Sat. Feb 8th, 2025

Tamworth local Laura Hughes has been announced as the ALP candidate for the seat of New England in the upcoming federal election.

Hughes unsuccessfully stood as the ALP candidate in 2022, and was also on the local council ticket for the party last year for Tamworth in an unwinnable spot.

Laura says she is eager to continue building momentum and fighting for a fairer, more equitable future for the people of New England.

“In 2022, we made incredible progress together, and I am deeply grateful for the support and encouragement from our community,” Ms Hughes said.

“This time, we’re aiming even higher—to challenge Barnaby Joyce and ensure New England’s voice is heard loud and clear in Canberra. Together, I know we can achieve even more for our region.”

As part of her campaign, Hughes says she is focused on delivering vital services for the community, including improved healthcare access. She advocated for the Medicare Urgent Care Clinic in Tamworth, which opened its doors on 30 October 2023.

“This clinic is already making a real difference for families, ensuring they can access the care they need without delay,” Ms Hughes said.

The Tamworth urgent care clinic is federally funded, and provides walk-in and bulk-billed GP services to anyone with a Medicare card, and it open extended hours. The services are a welcome relief for many, taking the pressure of emergency rooms and ensuring availability of a doctor to those who can no longer afford the gap fees at their local GP. Some people from parts of the region who cannot get in to a GP at all have also been making day trips to Tamworth to use the service.

The service is also dramatic contrast to the state funded Urgent Care service announced with much fan fare in Armidale, that was an utter failure, creating significant confusion, before being officially abandoned by UNE Life in November last year.

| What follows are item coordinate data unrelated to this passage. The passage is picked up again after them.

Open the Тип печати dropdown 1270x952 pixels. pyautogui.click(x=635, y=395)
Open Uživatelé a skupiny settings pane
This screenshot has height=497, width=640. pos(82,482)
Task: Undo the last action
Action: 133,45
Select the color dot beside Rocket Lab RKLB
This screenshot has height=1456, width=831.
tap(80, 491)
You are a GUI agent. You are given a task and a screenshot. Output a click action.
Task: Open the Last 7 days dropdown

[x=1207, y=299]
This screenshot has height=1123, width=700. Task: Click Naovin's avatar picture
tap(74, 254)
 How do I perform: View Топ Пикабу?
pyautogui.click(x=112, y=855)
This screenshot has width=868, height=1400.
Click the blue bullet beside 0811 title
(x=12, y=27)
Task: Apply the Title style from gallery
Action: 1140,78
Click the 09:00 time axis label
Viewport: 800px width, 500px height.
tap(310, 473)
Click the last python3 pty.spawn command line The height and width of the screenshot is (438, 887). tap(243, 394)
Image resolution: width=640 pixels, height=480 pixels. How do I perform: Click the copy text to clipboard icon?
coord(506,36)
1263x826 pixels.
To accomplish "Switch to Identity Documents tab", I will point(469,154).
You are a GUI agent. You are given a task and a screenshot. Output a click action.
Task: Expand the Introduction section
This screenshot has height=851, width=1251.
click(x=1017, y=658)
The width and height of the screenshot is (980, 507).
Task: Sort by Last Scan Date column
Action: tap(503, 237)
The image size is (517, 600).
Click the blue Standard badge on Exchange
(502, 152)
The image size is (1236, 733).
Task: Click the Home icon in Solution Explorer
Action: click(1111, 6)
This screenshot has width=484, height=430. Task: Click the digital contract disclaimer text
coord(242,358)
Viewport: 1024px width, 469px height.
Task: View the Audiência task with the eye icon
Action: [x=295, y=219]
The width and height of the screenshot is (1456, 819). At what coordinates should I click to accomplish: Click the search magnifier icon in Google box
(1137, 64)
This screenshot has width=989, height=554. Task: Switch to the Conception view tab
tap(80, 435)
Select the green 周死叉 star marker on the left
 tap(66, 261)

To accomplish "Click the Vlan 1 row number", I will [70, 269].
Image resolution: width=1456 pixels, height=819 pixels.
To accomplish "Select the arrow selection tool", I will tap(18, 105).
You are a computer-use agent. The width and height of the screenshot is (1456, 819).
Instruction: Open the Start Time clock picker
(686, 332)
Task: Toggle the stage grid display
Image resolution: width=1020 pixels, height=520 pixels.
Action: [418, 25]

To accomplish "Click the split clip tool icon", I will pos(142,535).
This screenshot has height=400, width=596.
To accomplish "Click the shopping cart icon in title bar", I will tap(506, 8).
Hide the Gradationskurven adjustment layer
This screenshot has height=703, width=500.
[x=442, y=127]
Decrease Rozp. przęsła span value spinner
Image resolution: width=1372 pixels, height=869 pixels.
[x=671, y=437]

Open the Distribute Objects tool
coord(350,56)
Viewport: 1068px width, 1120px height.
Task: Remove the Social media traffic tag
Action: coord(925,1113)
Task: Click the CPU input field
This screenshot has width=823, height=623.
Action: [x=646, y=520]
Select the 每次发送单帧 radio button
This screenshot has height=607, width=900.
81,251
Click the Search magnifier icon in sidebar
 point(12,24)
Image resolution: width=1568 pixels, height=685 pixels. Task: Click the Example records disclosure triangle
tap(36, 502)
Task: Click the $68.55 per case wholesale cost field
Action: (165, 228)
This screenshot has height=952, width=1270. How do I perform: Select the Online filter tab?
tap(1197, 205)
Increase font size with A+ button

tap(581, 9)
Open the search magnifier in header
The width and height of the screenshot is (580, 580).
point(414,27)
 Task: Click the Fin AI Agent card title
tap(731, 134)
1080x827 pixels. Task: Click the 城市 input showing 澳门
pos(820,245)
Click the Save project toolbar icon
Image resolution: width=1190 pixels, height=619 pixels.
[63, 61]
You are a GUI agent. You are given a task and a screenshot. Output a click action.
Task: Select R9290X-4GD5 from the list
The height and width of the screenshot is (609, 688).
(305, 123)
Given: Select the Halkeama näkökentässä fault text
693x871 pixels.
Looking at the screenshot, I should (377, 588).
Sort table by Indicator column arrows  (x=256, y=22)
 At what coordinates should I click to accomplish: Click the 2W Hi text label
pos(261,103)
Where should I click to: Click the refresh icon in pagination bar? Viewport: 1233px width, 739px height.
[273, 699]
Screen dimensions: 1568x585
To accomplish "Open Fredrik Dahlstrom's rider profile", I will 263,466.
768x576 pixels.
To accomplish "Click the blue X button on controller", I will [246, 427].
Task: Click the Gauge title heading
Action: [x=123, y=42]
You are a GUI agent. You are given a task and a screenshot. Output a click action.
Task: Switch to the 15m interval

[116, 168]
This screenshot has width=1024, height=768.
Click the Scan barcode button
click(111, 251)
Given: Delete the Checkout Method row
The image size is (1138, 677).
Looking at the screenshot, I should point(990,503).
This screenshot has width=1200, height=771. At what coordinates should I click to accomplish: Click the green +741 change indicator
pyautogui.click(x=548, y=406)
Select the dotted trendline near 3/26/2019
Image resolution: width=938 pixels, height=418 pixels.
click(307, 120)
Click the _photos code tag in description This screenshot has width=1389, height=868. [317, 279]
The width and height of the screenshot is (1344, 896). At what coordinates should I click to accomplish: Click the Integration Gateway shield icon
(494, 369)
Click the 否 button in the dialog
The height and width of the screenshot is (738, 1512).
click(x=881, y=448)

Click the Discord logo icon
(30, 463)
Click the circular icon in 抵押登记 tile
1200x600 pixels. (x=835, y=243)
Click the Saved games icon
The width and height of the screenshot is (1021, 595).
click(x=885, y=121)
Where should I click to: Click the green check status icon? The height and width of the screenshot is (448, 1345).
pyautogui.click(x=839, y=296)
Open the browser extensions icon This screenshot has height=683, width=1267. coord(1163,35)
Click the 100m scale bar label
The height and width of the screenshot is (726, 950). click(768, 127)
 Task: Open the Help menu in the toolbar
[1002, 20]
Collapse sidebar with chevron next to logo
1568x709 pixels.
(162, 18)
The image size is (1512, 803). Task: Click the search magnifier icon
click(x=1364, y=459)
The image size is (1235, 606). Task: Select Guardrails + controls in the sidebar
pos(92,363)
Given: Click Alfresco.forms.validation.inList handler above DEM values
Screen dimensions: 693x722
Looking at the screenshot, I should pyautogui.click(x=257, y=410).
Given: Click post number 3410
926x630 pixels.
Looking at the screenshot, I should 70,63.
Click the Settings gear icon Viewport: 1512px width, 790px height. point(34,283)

With a transient and younger population than most regional centres in the state, and being closer to the most significant doctor deserts of Inverell and Glen Innes, the demand for urgent care services in Armidale arguably exceeds that of Tamworth.

Hughes joins other declared candidates Brent Larkham, the One Nation candidate who began his campaigning by singing all over the region on Australia Day, and Independent serial candidate Natasha Ledger, who announced she would contest yet another election after being cleared of domestic violence charges last year. Barnaby Joyce has also previously indicated he does intend to contest the seat again.

The electorate has significantly changed since the last election, now taking in all of the Gwydir and Muswellbrook shires, yet bizarrely not Gunnedah. The Australian Electoral Commission has confirmed it disregarded all the objections to the inexplicably odd redistribution decision because they only cared about getting an acceptable number of voters in the electorate. The redistribution does not change the nominal position of the electorate as a safe National Party seat.

However, the serial New England candidates will have their work cut out to embrace the complex array of issues across the redefined electorate.

The inclusion of Muswellbrook now means the two ends of the electorate are in significant conflict: the north significantly benefiting from energy transition with jobs, growth and wealth flowing, and only comparatively minor land use conflict creating concerns, while the southern end is having its heart ripped out and its very identity destroyed, facing significant job losses and potential collapse of communities in the years ahead.

The voters of Muswellbrook have access to significant urban public transport, including multiple services a day into Newcastle and Sydney, while many voters in the north of the electorate don’t have access to so much as a taxi, and the lack of rail services north of Armidale continues to be an emotionally charged issue.

It’s an easy day trip for a Muswellbrook resident to see a specialist at John Hunter, compared to the three day expedition for voters in the north, and there’s no shortage of local GPs – including bulk billing and extended hours GPs, while the average wait to see any GP in, say, Inverell is still measured in months – if you can get on a doctor’s books at all.

And on and on, there are very few issues on which the experience of New Englanders and the people of the Hunter align. Cost of living is likely to be a common pain point, although it’s a very different conversation if you’re talking about the price of groceries in your four local big brand supermarkets plus multiple fruit and veg shops, bakeries and butchers… or the price of everything in your single general store.

Which issues the election will turn on will emerge soon enough, as will the rest of the candidates. The election must be held no later than May 17.